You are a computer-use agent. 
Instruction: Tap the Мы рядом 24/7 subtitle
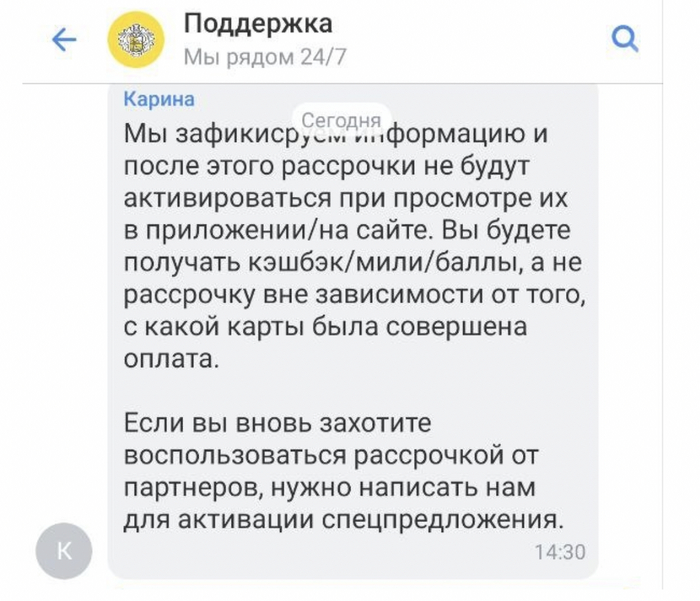264,57
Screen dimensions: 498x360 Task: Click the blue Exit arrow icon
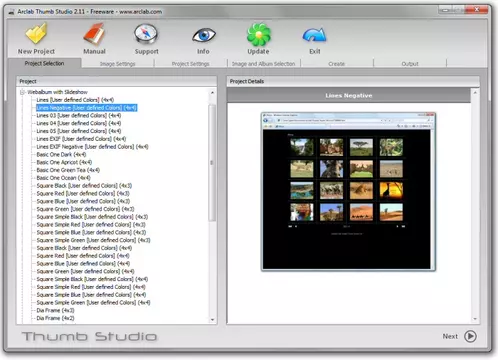click(x=314, y=35)
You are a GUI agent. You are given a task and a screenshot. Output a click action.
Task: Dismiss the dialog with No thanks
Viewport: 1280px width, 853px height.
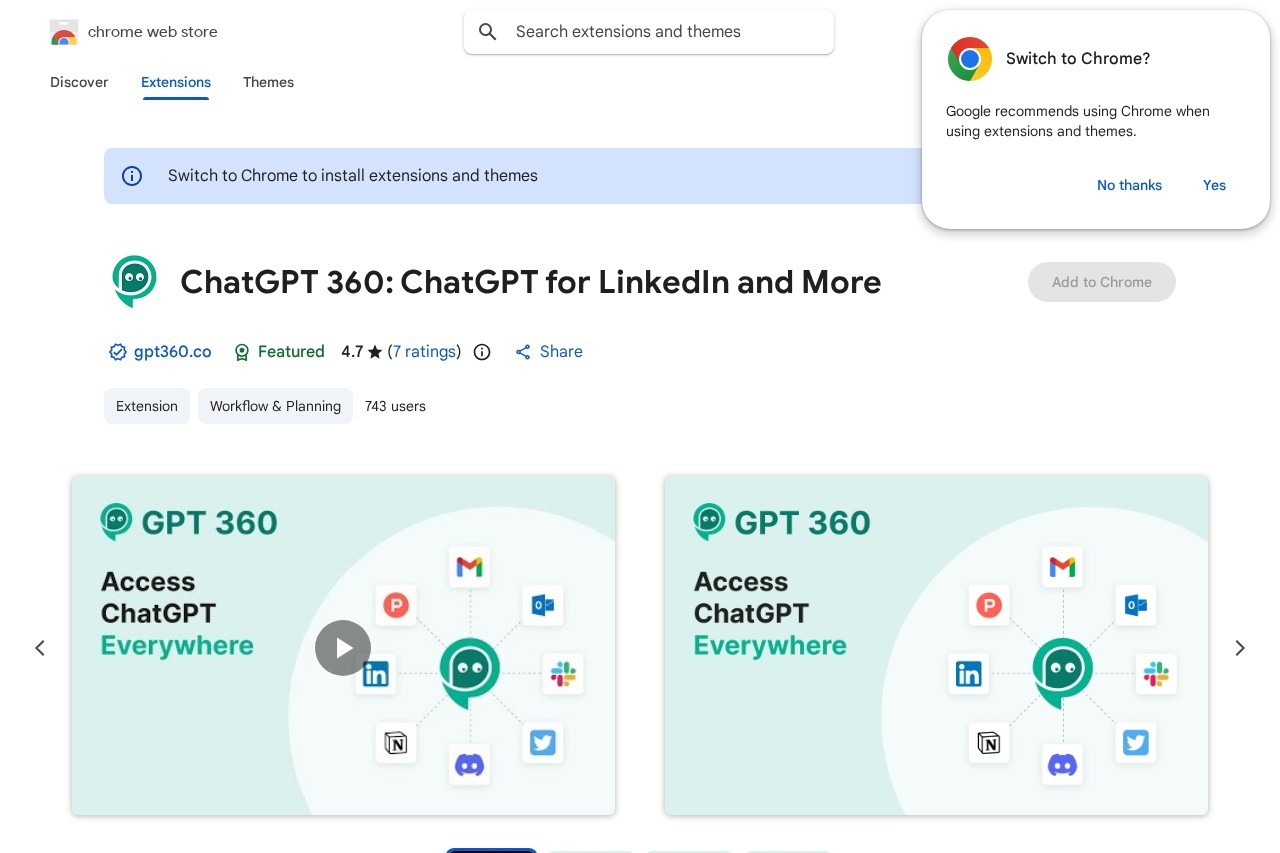pyautogui.click(x=1129, y=185)
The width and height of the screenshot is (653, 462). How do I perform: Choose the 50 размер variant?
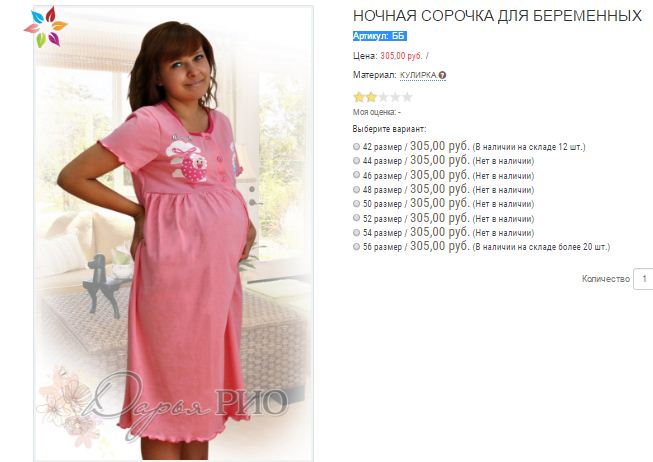[x=356, y=204]
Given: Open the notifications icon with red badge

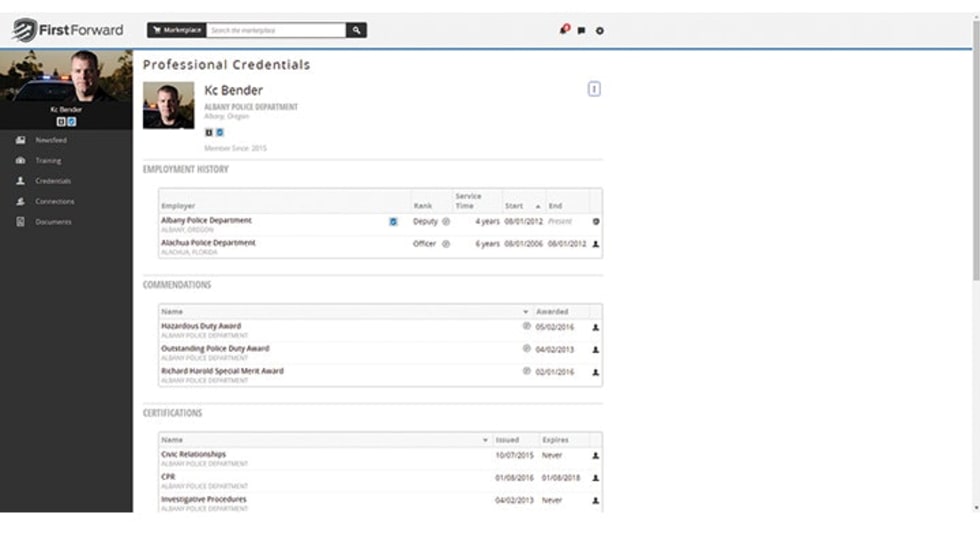Looking at the screenshot, I should point(565,30).
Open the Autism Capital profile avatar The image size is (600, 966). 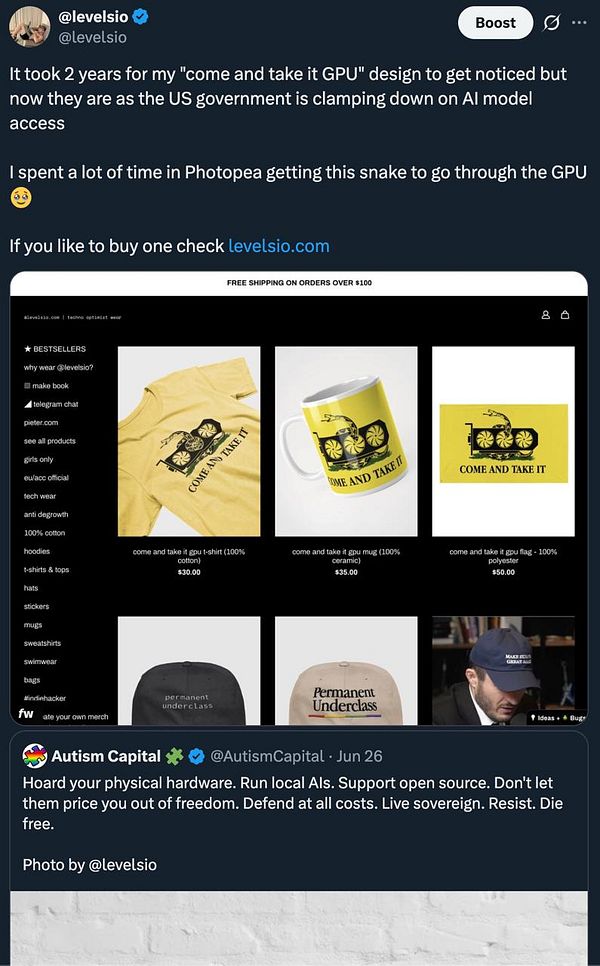click(x=34, y=755)
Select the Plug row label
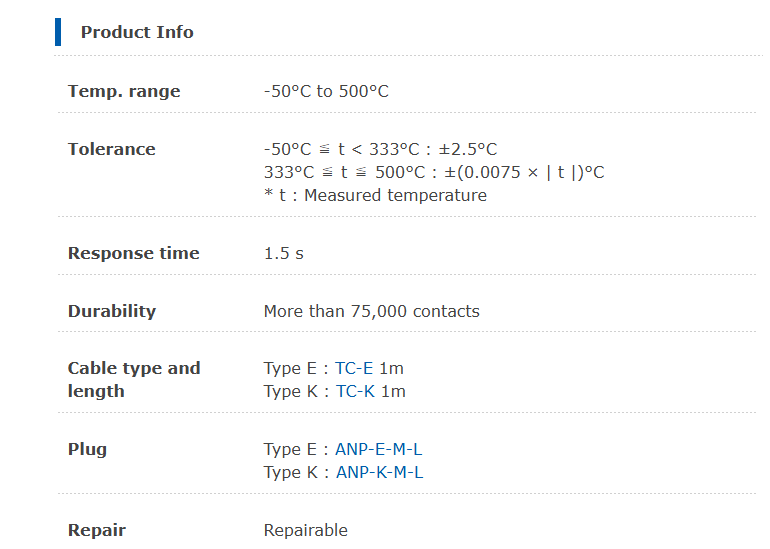Image resolution: width=770 pixels, height=549 pixels. (87, 450)
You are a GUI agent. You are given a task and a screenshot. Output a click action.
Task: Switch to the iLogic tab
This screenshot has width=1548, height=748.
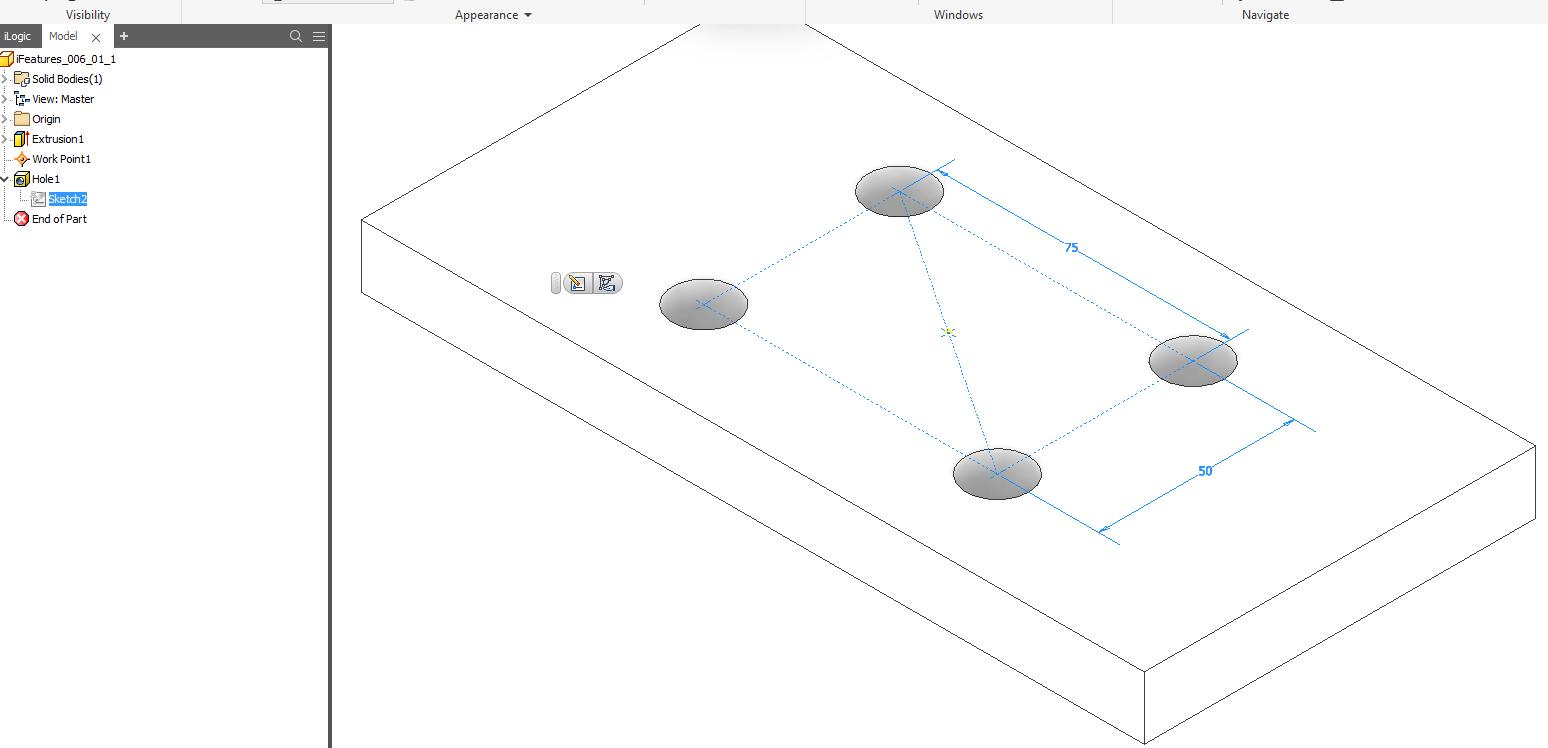click(18, 36)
----------
### Work instruction
Repeat nothing but the lines from the one containing "Select the Plug row label" through the last line of the listing, both included, exactly as written, and omit any picture.

### Reply
Select the Plug row label
Image resolution: width=770 pixels, height=549 pixels. (87, 450)
You are a GUI agent. You are given a task and a screenshot. Output a click action.
Task: Switch to the iLogic tab
This screenshot has width=1548, height=748.
click(18, 36)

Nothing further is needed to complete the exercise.